Il clima a Buckingham Palace non è mai stato così teso. Le ultime notizie riguardanti Andrea Mountbatten-Windsor segnano una frattura definitiva, forse insanabile, all’interno della Royal Family. Mentre l’ex Duca di York affronta nuove, pesantissime accuse legali, emerge una certezza: Re Carlo ha preso le distanze in modo categorico dal fratello minore. A darne ulteriore conferma è la biografa reale Angela Levin.
Re Carlo non vuole più vedere il fratello
L’ormai ex principe Andrea è attualmente sotto inchiesta per cattiva condotta nell’esercizio delle sue funzioni pubbliche.
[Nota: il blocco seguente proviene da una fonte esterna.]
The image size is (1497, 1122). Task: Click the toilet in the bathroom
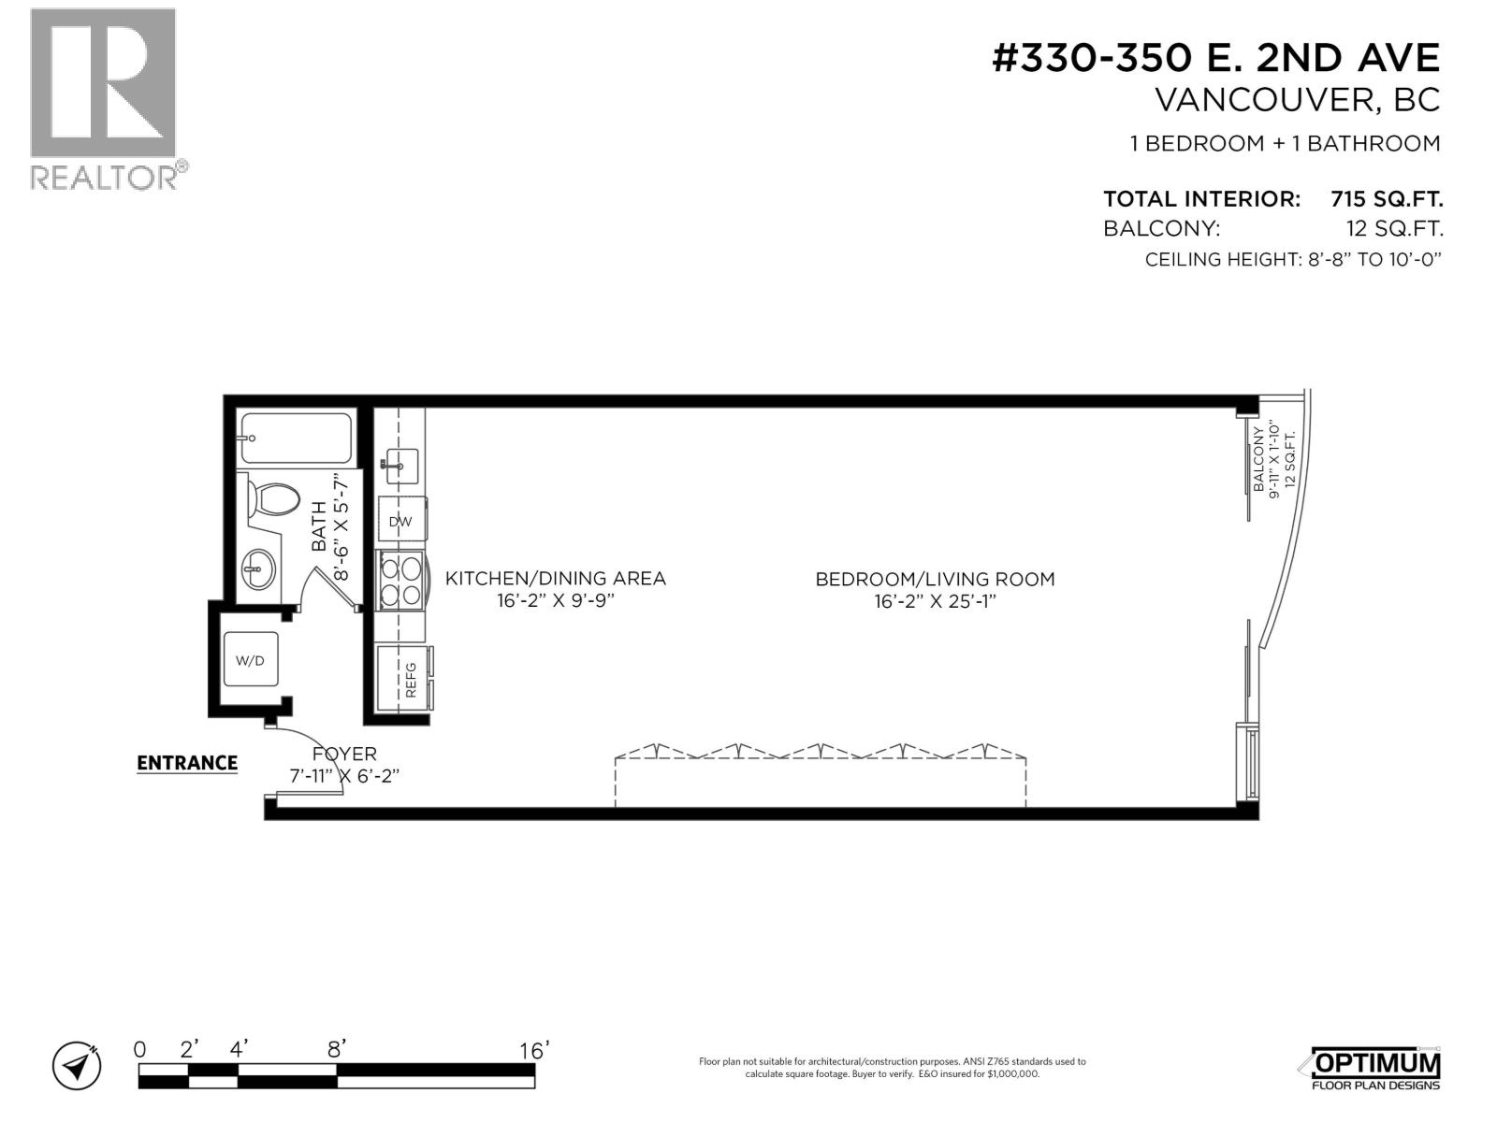coord(272,499)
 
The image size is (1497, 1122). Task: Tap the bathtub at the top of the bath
coord(295,439)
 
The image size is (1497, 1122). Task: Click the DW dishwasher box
coord(400,522)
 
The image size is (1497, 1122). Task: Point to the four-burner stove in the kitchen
coord(400,580)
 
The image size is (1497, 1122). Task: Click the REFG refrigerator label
coord(410,680)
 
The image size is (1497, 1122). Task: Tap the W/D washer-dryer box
coord(250,660)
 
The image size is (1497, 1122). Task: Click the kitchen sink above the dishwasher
coord(401,465)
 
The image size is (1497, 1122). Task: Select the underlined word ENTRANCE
coord(187,763)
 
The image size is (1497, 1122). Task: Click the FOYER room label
coord(344,754)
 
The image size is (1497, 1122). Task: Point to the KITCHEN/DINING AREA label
coord(555,579)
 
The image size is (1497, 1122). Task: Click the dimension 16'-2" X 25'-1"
coord(935,601)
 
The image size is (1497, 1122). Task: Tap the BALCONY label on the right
coord(1258,459)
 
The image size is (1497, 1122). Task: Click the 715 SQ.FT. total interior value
coord(1387,199)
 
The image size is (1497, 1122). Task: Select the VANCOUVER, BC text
coord(1297,100)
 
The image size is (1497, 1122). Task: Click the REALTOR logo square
coord(103,83)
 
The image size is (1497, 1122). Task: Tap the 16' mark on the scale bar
coord(532,1051)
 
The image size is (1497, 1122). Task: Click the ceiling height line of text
coord(1292,259)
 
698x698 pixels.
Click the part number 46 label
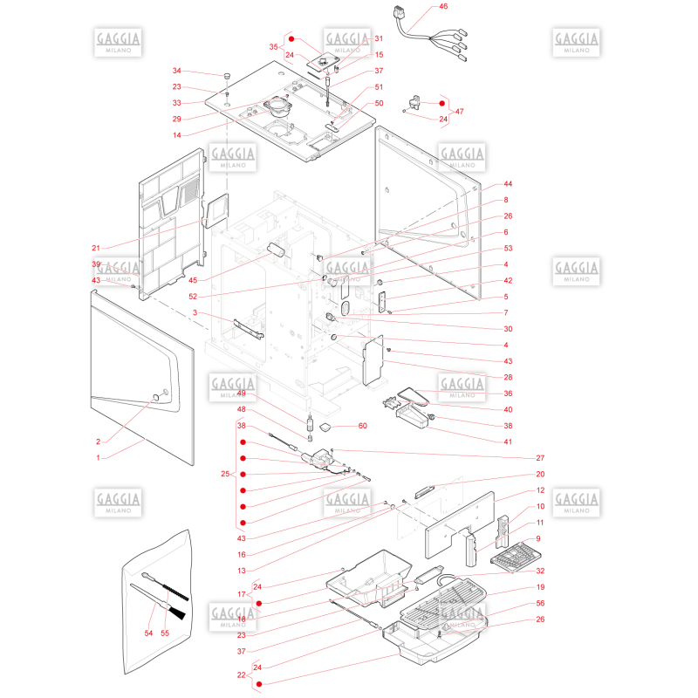(x=443, y=6)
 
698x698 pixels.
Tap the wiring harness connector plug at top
(x=400, y=13)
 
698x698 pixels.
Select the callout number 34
(x=177, y=71)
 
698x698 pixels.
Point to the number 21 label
(x=96, y=248)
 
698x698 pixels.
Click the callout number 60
(x=363, y=426)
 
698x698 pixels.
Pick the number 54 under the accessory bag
(x=148, y=633)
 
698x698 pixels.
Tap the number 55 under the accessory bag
(x=165, y=633)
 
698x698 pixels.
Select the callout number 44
(x=508, y=184)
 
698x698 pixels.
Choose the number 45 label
(x=193, y=280)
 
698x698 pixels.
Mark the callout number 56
(x=540, y=603)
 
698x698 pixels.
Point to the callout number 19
(x=540, y=586)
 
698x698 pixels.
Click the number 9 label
(x=538, y=538)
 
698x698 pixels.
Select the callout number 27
(x=540, y=457)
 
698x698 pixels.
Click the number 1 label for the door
(x=99, y=457)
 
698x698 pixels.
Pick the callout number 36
(x=508, y=393)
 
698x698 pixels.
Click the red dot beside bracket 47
(x=442, y=103)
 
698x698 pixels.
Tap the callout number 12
(x=540, y=490)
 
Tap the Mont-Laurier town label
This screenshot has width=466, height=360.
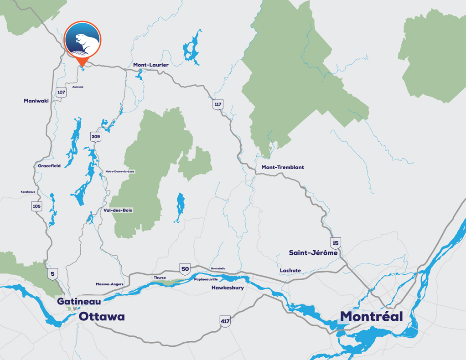(x=150, y=65)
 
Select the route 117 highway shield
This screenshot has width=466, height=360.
(x=218, y=105)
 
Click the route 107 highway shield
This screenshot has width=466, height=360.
(x=61, y=93)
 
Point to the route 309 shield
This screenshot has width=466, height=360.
(x=96, y=136)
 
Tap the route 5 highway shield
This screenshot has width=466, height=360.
(x=52, y=273)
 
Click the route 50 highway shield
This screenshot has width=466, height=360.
(x=185, y=268)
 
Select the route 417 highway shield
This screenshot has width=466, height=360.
(x=225, y=321)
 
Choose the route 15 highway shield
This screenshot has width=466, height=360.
(x=336, y=242)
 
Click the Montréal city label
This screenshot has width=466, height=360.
(x=371, y=316)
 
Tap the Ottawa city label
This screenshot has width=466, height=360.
(x=102, y=317)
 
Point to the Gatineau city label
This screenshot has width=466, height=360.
(x=79, y=301)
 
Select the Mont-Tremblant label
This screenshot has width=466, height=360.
(x=282, y=167)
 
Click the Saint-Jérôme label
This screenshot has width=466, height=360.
(x=313, y=252)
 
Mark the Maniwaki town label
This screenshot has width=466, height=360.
(x=36, y=101)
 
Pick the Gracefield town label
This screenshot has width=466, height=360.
(x=49, y=166)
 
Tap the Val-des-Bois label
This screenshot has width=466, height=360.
(x=118, y=210)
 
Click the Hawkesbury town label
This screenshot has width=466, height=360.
(x=228, y=288)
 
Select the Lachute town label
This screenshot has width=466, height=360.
(x=290, y=271)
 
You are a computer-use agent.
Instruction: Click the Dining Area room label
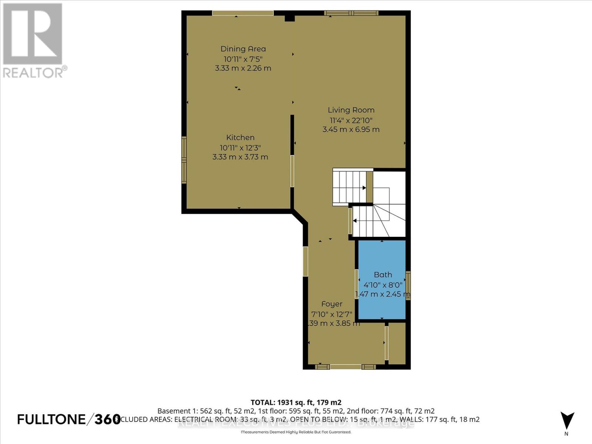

La notizia del suo arresto da parte della polizia della Thames Valley, avvenuto lo scorso giovedì proprio in occasione del suo 66esimo compleanno, ha scosso i sudditi britannici, e non solo. Dopo il fermo, Andrea è stato rilasciato e si è stabilito a Wood Farm, nella tenuta di Sandringham, lasciando definitivamente la Royal Lodge.
Le accuse che pendono su di lui sono pesantissime: l’ex Duca di York avrebbe condiviso informazioni riservate con il defunto criminale sessuale Jeffrey Epstein, proprio mentre ricopriva il prestigioso ruolo di inviato speciale del Regno Unito.
La biografa reale Angela Levin, ospite al Jeremy Kyle Breakfast Show su TalkTV il 27 febbraio, ha dipinto un quadro desolante dei rapporti tra i due fratelli. Secondo l’esperta, la decisione del Re di allontanare Andrea dalle residenze principali non è solo una questione logistica, ma un segnale di totale ripudio. Alla domanda diretta di Jeremy Kyle: “Pensi che parlerà mai più ad Andrea?”, la Levin ha risposto senza troppi giri di parole: “Se non gli parlerà mai più? Beh, non lo so, ma dubito che avranno mai una piacevole conversazione. [Carlo] potrebbe anche dire qualcosa di molto semplice, ma non credo che voglia mai avvicinarsi a lui. Ecco perché lo ha spostato”.
E ancora: “Non vuole vederlo. [Carlo] non vuole che [Andrea] si avvicini a lui, qualunque cosa stia succedendo con la Famiglia Reale (…). Non vuole avere niente a che fare con lui“.
Un futuro lontano da Buckingham Palace
Il presentatore ha poi incalzato la Levin sul futuro di Andrea, chiedendole se metterà mai più piede a Buckingham Palace o in una delle principali residenze reali: “No. Ne sono sicura”. A conferma della linea dura adottata dalla Corona, Buckingham Palace ha rilasciato una dichiarazione senza precedenti, offrendo “pieno sostegno e cooperazione” alle indagini della polizia britannica sul fratello di Re Carlo.
“Il Re ha espresso chiaramente, a parole e attraverso azioni senza precedenti, la sua profonda preoccupazione per le accuse che continuano a venire alla luce riguardo alla condotta del signor Mountbatten-Windsor – si legge nella nota ufficiale -. Sebbene le specifiche richieste in questione spettino al signor Mountbatten-Windsor, se venissimo contattati dalla polizia della valle del Tamigi, saremmo pronti a supportarli, come ci si aspetterebbe”. Una presa di posizione che segna la fine di un’era: per la prima volta, un Sovrano britannico non solo non protegge un membro della propria famiglia, ma si dichiara pronto a facilitare il lavoro degli inquirenti contro di lui.